■ STUDY QUESTIONS ■
1. Answer these questions from the beer blog text.
(a) What size is the brewhouse at Ghost Town Brewing?
(b) Who crafted the beers at Ghost Town Brewing?
(c) In which city is Øl Beercafe & Bottleshop located?
2. Name every beer the beer blog text mentions by name.
3. Write a continuation of the beer blog text, picking up after its final line.

■ EXERCISE PASSAGE ■
Beer 511

Exploring the Craft Beer and Homebrew Scenes in Peru (Country Code 51) and the USA (Country Code 1)

Category: Bay Area Beer (Page 1 of 6)

Opening: Ghost Town Brewing (Oakland, CA)

Ghost Town Brewing opens the doors to its taproom and brewery to the public tonight after a long wait and many hurdles.

I had the opportunity to visit last night at its soft opening event, and I must say the place is very nice indeed.   It is located in a large warehouse space, split roughly down the middle between the shiny 15-bbl brewhouse and assorted fermentation tanks, and the serving and public areas of the house.

Care was given to making sure the small details were not overlooked, down to having sleeves with the brewery’s logo wrapping around the table supports and coffin-shaped bike posts in one corner.  (Both, incidentally, were sourced locally from a steelworks just a couple of blocks away.)

With plenty of room at the bar, lots of seating, and a corn-hole court, the taproom is the kind of place that makes you just want to hang out. Hang out and drink beer.

As to the beers -crafted by Justin Burdt, recently of the now-closed Black Diamond Brewing Co.- are all excellent.  I tasted a fair selection of what they had on offer and there was not one that would quibble with, but I would particularly recommend asking for Lecherous Haze, a 6% NE IPA;  Melmac, a 5.5% pale ale; or Old Trepanner,  10.7% barley wine.

 

Ghost Town Brewing
1960 Adeline St (corner of Adeline and 21st St)
Oakland, CA

Danville Brewing at Øl

Just a few images from Thursday night’s Meet-the-Brewer event at Øl Beercafe & Bottleshop in Walnut Creek, featuring Danville Brewing Company and their award-winning head brewer, my friend, Matt Sager …

Top left: DBC’s Oatmeal Raisin Cookie beer; Top right: DBC’s Tres Diablos Triple IPA; Bottom, from L to R: Matt and Orlando, DBC’s brewing team, and I

 

The Rake (Alameda, CA)

■ STUDY MATERIAL ■
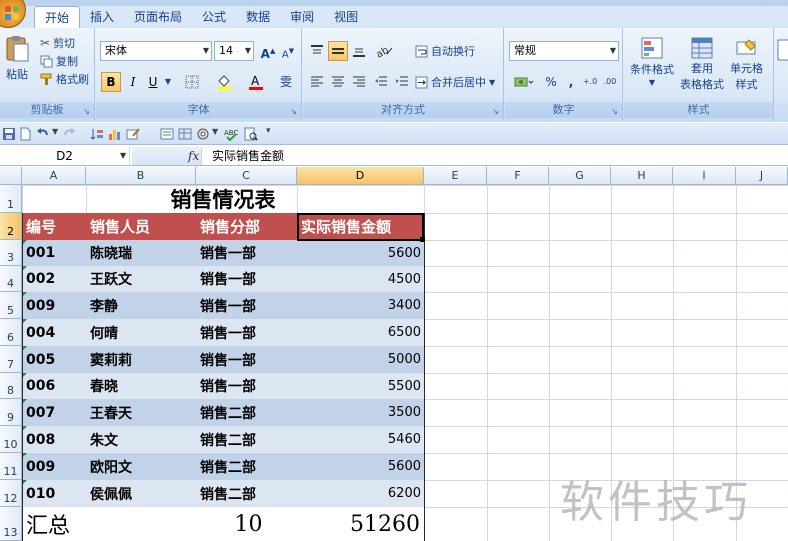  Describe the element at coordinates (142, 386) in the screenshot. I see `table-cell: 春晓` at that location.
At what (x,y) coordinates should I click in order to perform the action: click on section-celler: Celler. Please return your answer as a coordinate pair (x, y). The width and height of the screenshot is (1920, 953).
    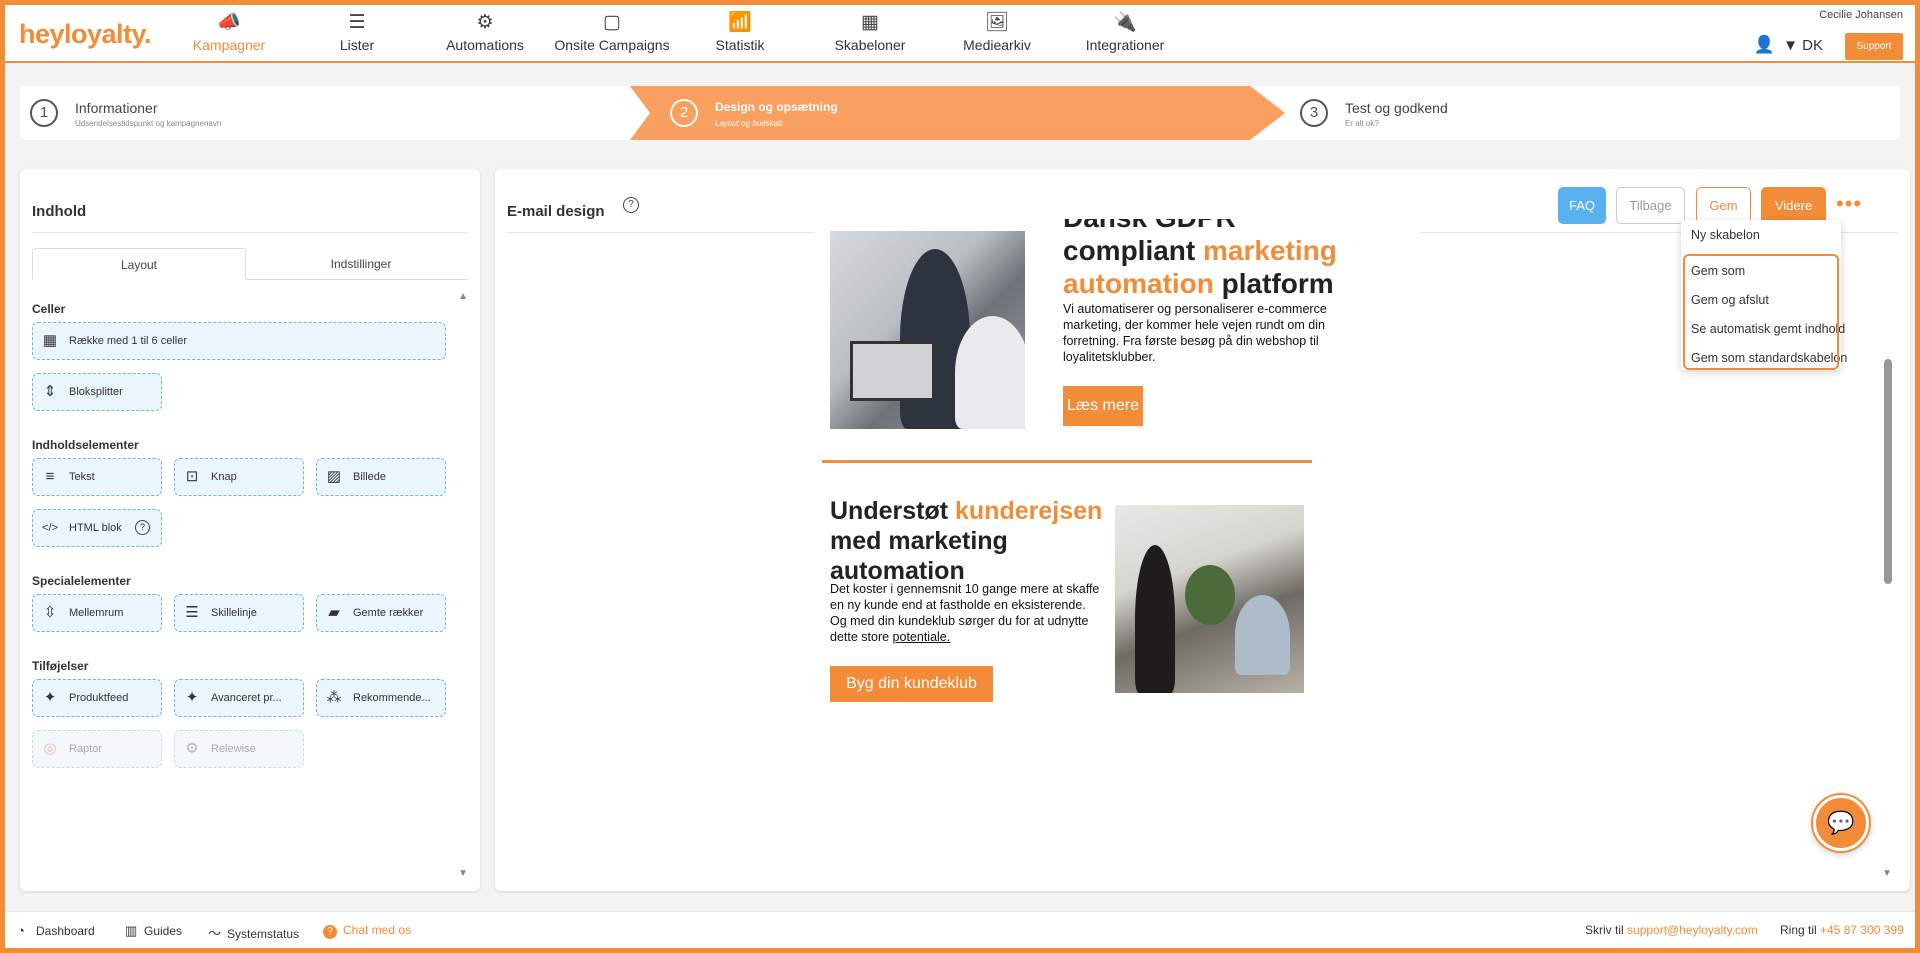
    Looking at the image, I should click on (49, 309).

...

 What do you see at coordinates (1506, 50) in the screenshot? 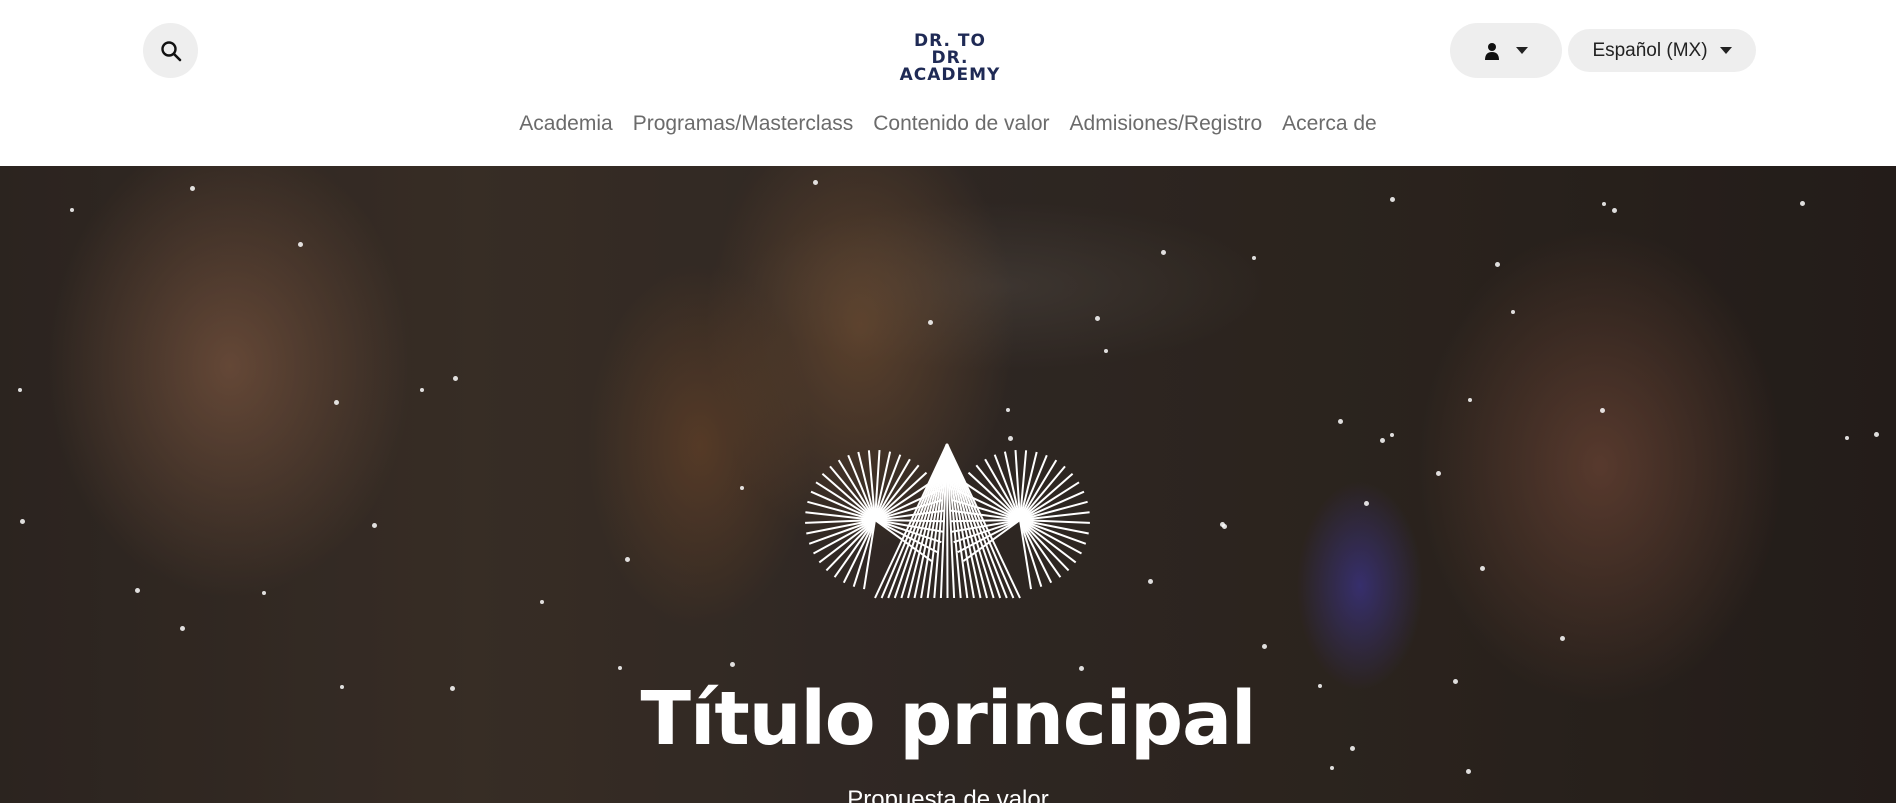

■ RESPONSES PER TASK ■
1.
(a) 15-bbl
(b) Justin Burdt
(c) Walnut Creek

2.
Lecherous Haze
Melmac
Old Trepanner
Oatmeal Raisin Cookie beer
Tres Diablos Triple IPA

3.
The Rake is Admiral Maltings‘ own taproom, attached to the malt house in Alameda.

The Rake has the distinction of serving only beers made by local breweries using Admiral Maltings’ own malts.  And, for the cherry on top, it is one of the very few beer bars –probably the only one, in fact– which overlooks the very malting floor where that malt is produced!

 

The Rake
651A W Tower Ave
Alameda, California 94501

http://admiralmaltings.com/#rake

Admiral Maltings’ “Open Malthouse Day”

On February 10th, I attended Admiral Malting‘s “Open Malthouse Day”, hosted by Admiral’s founders, Ron Silberstein (of ThirstyBear Brewing) and Dave McLean (of Magnolia Brewing), as part of San Francisco Beer Week.

Guests were taken on thirty- to forty-minute behind-the-scenes of the malthouse, where we were able to learn about and observe the full production process. Both farmers and brewers were also on hand to experience the tour and to share their stories and speak about their experiences with Admiral’s malt.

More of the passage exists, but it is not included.